### EXCERPTED DATA

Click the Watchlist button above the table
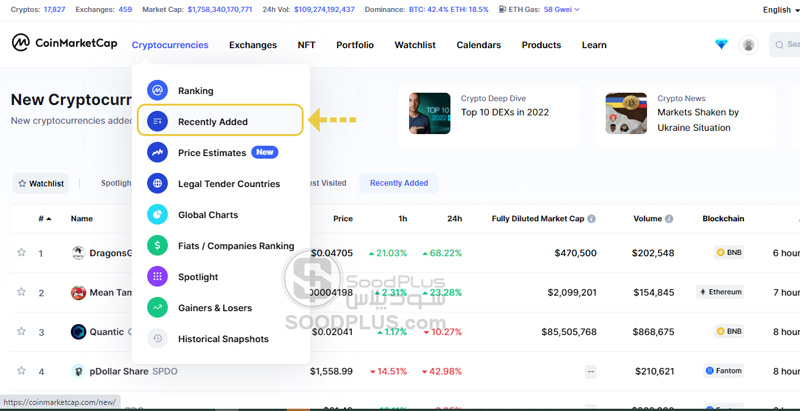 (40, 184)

######
### EXCERPTED DATA

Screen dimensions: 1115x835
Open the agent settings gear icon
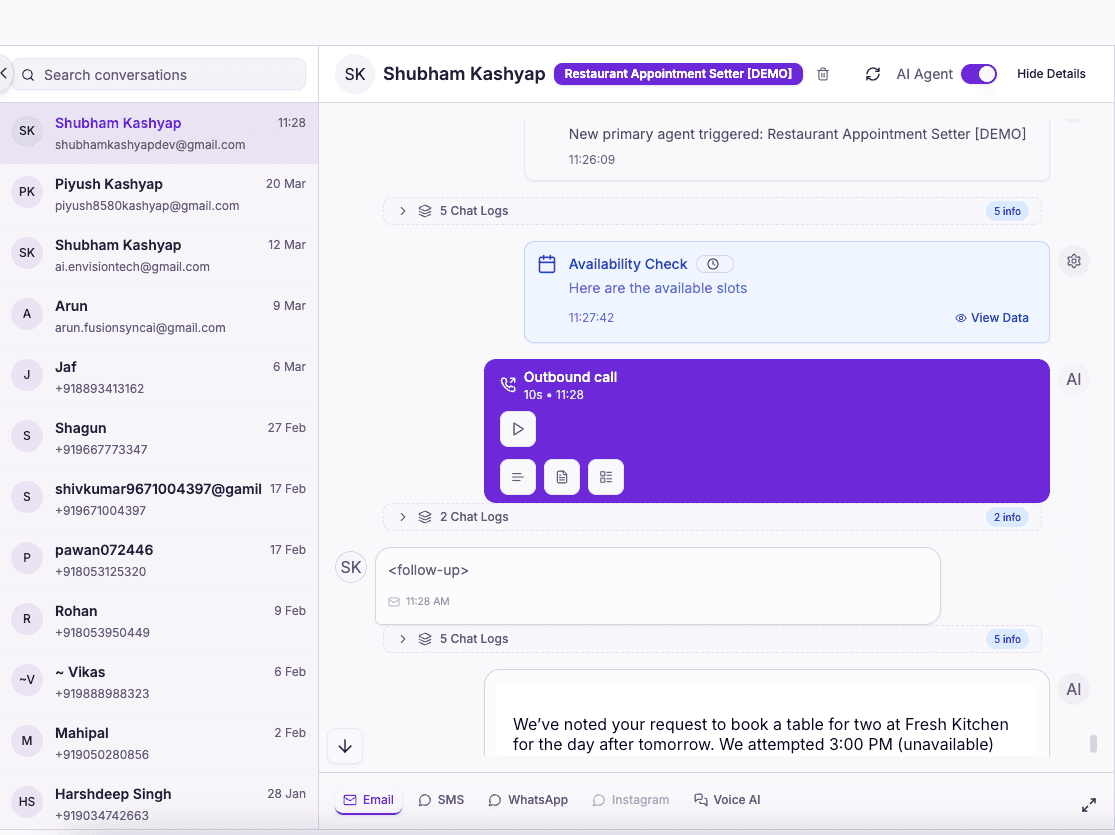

######
### EXCERPTED DATA

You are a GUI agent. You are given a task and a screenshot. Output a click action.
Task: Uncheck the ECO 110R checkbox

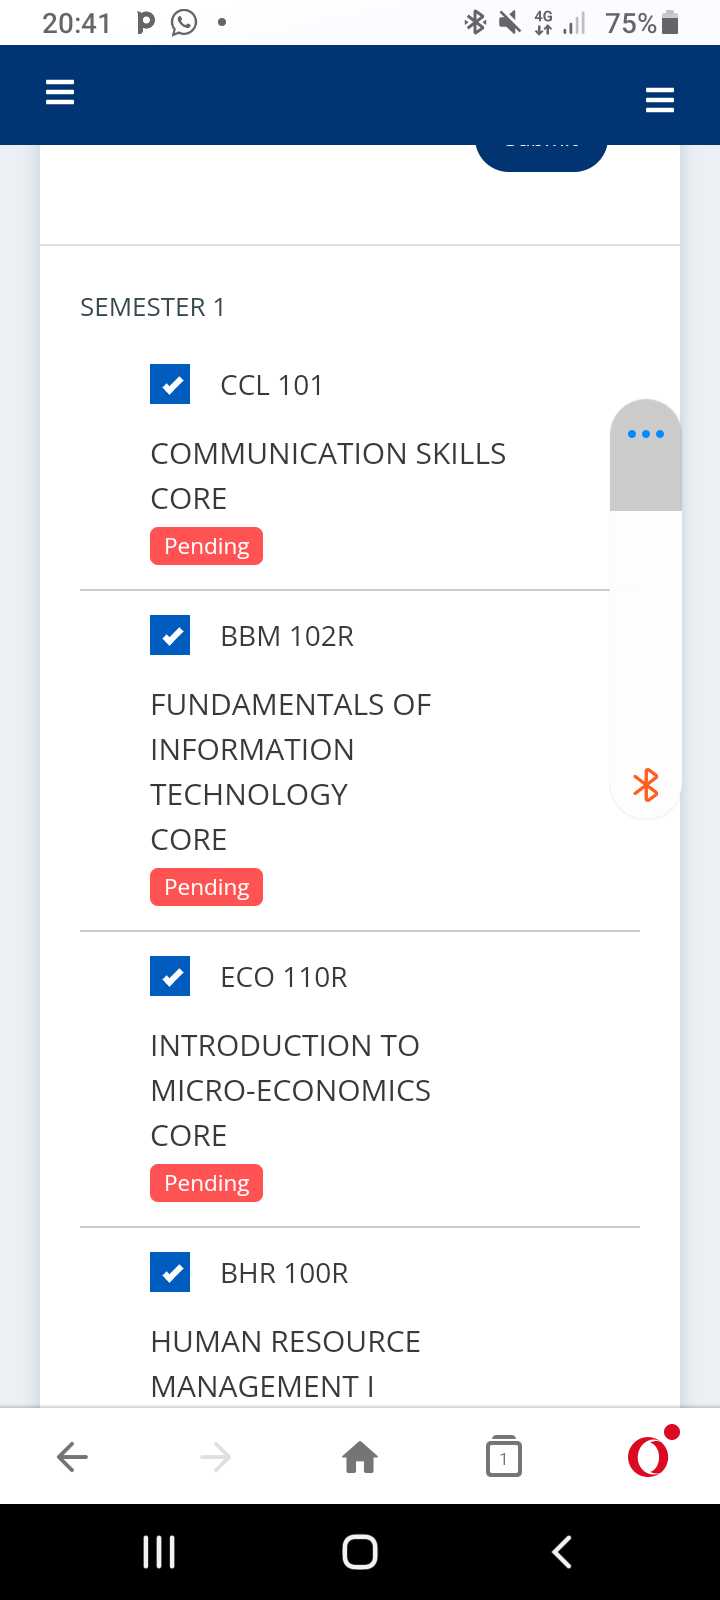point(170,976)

######

Restate word for word the entries above, starting at the line with "Screen dimensions: 1115x835" and ending at the line with "Open the agent settings gear icon", inclusive, and no others.

**RESULT**
Screen dimensions: 1115x835
Open the agent settings gear icon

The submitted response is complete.